Charting Brain Maturity Charting Brain Maturity
National Institute of Health
Charting Brain Maturity
Researchers used advanced imaging to chart individuals’ brain maturity based on the functional connections between brain regions. The finding raises the possibility that brain scanning data may one day be used to monitor psychiatric and developmental disorders.
Scientists used a new technique to visualize functional connections within the brain as it matures. Orange rods indicate connections that strengthen with age, and green represents links that weaken with age. Image courtesy of Dosenbach et al., Science.
Researchers hope to use functional magnetic resonance imaging (fMRI) to help diagnose developmental delays and neuropsychiatric disorders that don’t have obvious structural brain abnormalities. Previous developmental fMRI studies have been able to distinguish between brain development in children and adults. A group led by Drs. Nico Dosenbach and Bradley Schlaggar at the Washington University School of Medicine in St. Louis set out to see if they could go a step further and develop a way to predict brain maturation in individuals.

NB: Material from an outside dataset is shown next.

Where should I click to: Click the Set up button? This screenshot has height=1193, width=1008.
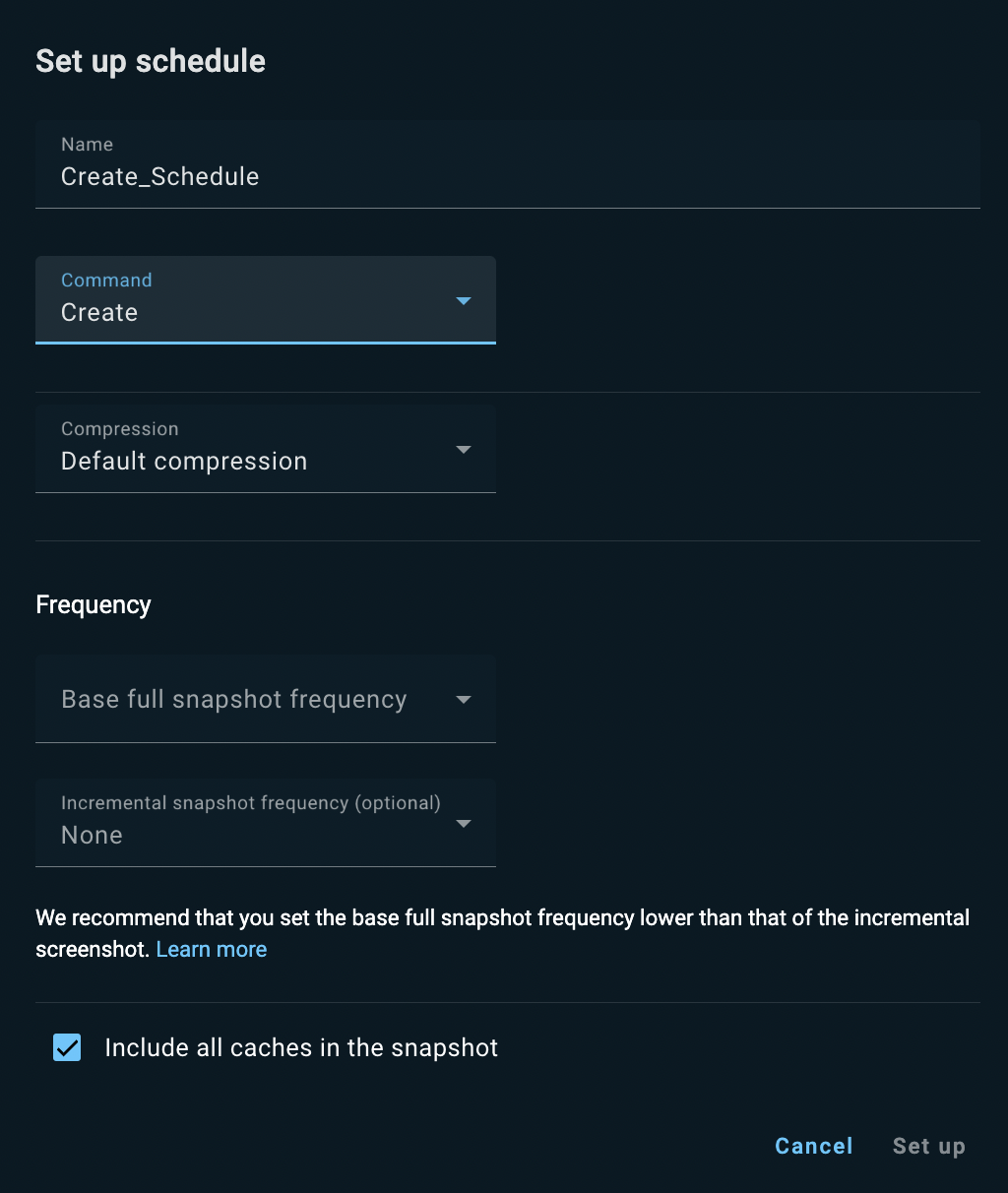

The researchers used a variation of fMRI called resting state functional connectivity MRI (fcMRI). This technique measures blood oxygen levels to detect correlations in activity between different brain regions. Regions with highly correlated patterns of activity while a person is at rest have strong functional connectivity. With fcMRI, data can be collected quickly and easily under different resting conditions, including anesthesia, sleep and quiet rest. Past studies have shown fcMRI measurements to be reliable across scans and different institutions. The researchers collected data on blood oxygen levels in 5-minute scans of 238 participants ranging in age from 7 to 30 years old.

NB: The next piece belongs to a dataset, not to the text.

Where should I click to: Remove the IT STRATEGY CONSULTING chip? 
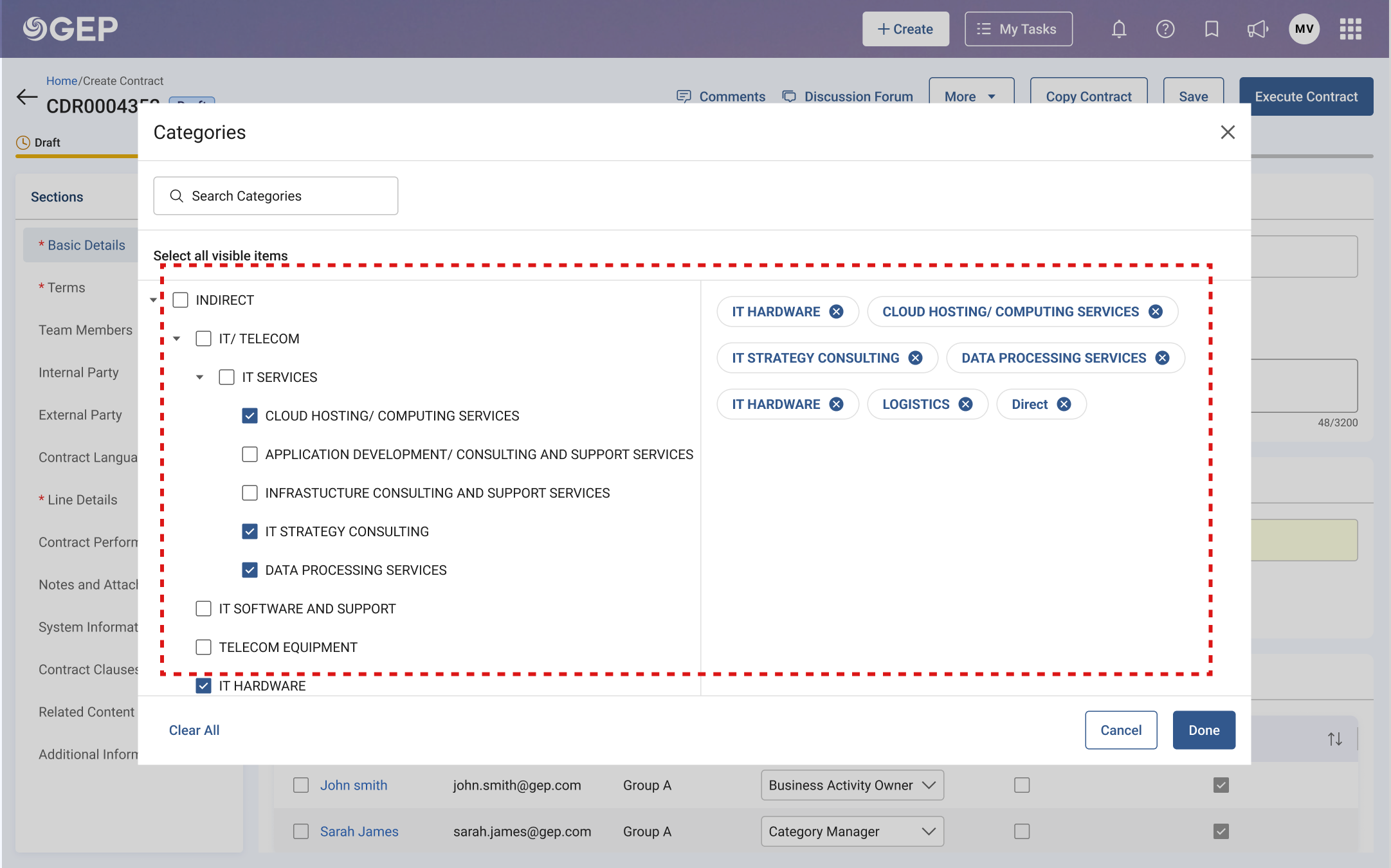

To analyze the data, the scientists used multivariate pattern analysis techniques, which allow for continuous predictions about the relative functional maturity levels of individual brains. The study was funded by NIH’s National Institute of Neurological Disorders and Stroke (NINDS) and National Institute of Mental Health (NIMH), along with other sources.
The analysis, reported in the September 10, 2010, issue of Science, showed that changes in functional maturity levels between the ages of 7 and 30 years look much like the growth curves for height, head circumference and other measures used by pediatricians.
The scientists found that the region with the greatest relative prediction power about brain maturity was the right anterior prefrontal cortex. This region is thought to be important for cognitive control and higher-order reasoning. Interestingly, weakening connections between brain regions contributed more to predicting brain maturity than strengthening connections (68% versus 32%).
This approach could help researchers understand the causes of, and explore new treatments for, brain development disorders such as autism or attention-deficit disorder.
"Pediatricians regularly plot where their patients are in terms of height, weight and other measures, and then match these up to standardized curves that track typical developmental pathways," Schlaggar says. "When the patient deviates too strongly from the standardized ranges or veers suddenly from one developmental path to another, the physician knows there’s a need to start asking why." Brain scanning data may one day provide similar guidance for monitoring and treating psychiatric and developmental disorders.